>> BEGIN Material for the task

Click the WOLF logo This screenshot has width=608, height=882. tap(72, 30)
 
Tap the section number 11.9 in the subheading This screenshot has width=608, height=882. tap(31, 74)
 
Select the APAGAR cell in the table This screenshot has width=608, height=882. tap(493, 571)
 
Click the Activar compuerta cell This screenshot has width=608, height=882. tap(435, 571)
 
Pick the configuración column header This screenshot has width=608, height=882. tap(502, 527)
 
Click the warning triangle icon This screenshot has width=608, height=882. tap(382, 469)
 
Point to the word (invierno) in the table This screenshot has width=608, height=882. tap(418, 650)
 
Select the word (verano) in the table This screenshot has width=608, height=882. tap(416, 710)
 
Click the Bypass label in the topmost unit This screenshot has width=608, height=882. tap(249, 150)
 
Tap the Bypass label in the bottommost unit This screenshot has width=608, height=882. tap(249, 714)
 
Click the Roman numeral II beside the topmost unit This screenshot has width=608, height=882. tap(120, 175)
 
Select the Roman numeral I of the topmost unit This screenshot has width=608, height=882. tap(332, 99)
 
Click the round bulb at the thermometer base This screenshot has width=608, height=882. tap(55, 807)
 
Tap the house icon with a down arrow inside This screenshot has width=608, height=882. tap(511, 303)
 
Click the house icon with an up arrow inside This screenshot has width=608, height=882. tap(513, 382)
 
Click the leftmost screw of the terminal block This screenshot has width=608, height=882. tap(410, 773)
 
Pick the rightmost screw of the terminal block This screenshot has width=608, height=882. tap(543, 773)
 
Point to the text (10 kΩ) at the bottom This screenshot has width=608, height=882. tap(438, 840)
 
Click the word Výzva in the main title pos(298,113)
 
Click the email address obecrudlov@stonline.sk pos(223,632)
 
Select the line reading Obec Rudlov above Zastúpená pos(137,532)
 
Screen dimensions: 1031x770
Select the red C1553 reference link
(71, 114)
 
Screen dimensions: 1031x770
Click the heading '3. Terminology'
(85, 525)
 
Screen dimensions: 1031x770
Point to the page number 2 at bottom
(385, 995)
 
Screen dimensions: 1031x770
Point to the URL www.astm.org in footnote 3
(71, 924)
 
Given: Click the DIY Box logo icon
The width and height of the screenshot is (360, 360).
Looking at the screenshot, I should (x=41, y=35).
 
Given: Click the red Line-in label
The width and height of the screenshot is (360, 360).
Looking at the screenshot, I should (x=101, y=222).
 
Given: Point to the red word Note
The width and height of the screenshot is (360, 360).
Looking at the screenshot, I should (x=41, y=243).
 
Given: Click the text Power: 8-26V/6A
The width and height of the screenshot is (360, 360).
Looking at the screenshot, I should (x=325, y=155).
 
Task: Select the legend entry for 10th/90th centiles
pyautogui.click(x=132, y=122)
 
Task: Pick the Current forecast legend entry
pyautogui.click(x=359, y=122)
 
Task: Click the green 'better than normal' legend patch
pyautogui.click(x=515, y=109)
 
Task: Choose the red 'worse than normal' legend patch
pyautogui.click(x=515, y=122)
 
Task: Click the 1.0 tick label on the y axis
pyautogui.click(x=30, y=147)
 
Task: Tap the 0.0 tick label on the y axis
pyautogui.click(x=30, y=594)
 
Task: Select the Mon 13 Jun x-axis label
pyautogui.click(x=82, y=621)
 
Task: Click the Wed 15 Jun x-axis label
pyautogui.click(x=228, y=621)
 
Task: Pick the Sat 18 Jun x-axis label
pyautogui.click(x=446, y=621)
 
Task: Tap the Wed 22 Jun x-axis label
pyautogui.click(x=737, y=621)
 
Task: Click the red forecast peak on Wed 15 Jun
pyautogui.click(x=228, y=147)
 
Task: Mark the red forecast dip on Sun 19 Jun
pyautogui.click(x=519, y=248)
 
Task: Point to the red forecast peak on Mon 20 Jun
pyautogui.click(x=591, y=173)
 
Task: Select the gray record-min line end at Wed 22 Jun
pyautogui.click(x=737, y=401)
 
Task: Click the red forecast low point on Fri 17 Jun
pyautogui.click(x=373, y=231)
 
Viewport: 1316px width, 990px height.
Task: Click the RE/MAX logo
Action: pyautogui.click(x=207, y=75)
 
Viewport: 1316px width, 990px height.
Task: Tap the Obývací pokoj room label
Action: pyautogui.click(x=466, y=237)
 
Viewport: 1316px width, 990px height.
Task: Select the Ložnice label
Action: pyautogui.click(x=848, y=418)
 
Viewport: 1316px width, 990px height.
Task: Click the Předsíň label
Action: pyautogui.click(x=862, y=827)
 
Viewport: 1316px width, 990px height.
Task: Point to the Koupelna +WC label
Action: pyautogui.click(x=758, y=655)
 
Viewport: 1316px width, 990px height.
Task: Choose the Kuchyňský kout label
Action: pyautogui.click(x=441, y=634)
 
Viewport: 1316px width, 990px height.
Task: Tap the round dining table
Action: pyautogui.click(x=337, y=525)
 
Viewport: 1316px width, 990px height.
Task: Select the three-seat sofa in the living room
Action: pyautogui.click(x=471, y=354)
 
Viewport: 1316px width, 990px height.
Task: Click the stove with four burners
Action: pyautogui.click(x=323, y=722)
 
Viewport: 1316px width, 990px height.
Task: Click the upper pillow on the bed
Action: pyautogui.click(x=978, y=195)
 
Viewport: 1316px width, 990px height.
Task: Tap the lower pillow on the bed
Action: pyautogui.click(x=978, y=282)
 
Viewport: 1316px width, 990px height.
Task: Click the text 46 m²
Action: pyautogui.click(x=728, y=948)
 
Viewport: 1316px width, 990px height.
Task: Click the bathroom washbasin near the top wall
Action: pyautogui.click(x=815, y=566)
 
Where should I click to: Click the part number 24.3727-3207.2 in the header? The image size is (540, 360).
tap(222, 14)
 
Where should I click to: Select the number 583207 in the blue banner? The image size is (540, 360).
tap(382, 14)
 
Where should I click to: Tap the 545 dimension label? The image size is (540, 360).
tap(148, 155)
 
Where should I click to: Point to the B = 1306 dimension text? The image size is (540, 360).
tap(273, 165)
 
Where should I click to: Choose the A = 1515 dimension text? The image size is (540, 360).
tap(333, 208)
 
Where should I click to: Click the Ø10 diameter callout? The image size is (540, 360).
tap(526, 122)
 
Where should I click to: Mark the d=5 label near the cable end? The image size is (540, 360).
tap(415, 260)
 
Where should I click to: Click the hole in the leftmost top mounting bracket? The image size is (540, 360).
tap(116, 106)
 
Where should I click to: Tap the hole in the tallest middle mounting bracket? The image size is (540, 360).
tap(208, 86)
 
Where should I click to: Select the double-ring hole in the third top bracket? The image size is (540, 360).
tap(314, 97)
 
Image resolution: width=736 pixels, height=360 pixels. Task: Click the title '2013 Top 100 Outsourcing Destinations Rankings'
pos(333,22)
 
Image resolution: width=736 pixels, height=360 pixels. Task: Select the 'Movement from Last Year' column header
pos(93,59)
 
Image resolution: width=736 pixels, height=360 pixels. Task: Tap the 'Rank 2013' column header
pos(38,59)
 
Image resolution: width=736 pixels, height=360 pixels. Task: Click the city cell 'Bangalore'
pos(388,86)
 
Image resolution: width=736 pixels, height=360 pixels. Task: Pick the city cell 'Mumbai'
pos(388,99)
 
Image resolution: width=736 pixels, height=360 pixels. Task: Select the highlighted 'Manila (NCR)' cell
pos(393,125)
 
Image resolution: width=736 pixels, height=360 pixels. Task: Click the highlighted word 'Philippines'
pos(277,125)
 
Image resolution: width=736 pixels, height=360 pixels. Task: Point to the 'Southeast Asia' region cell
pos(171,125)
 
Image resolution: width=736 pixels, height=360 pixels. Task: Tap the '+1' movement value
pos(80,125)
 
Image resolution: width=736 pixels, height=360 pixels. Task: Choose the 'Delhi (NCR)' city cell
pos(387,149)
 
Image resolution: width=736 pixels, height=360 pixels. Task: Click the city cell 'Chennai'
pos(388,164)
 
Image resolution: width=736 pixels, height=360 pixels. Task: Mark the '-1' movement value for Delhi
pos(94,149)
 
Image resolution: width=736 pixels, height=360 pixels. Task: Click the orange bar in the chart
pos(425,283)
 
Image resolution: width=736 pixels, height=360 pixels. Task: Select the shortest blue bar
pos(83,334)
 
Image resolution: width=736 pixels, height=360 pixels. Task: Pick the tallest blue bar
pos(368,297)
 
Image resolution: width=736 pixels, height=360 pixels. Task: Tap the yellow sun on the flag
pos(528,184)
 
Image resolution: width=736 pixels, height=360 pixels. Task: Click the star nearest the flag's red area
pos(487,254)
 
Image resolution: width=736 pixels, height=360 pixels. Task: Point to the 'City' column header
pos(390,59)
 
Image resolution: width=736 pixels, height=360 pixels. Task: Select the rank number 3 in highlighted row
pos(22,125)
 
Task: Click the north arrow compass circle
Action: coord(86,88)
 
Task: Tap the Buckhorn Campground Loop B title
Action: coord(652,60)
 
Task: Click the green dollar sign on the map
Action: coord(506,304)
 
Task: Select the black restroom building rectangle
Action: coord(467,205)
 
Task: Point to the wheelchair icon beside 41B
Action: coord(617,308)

>> END Material for the task

Copy word for word the lines that start at the one containing "Where should I click to: Tap the 545" and end at the one containing "pos(333,22)", with both of those lines included.

Where should I click to: Tap the 545 dimension label? The image size is (540, 360).
tap(148, 155)
 
Where should I click to: Point to the B = 1306 dimension text? The image size is (540, 360).
tap(273, 165)
 
Where should I click to: Choose the A = 1515 dimension text? The image size is (540, 360).
tap(333, 208)
 
Where should I click to: Click the Ø10 diameter callout? The image size is (540, 360).
tap(526, 122)
 
Where should I click to: Mark the d=5 label near the cable end? The image size is (540, 360).
tap(415, 260)
 
Where should I click to: Click the hole in the leftmost top mounting bracket? The image size is (540, 360).
tap(116, 106)
 
Where should I click to: Tap the hole in the tallest middle mounting bracket? The image size is (540, 360).
tap(208, 86)
 
Where should I click to: Select the double-ring hole in the third top bracket? The image size is (540, 360).
tap(314, 97)
 
Image resolution: width=736 pixels, height=360 pixels. Task: Click the title '2013 Top 100 Outsourcing Destinations Rankings'
pos(333,22)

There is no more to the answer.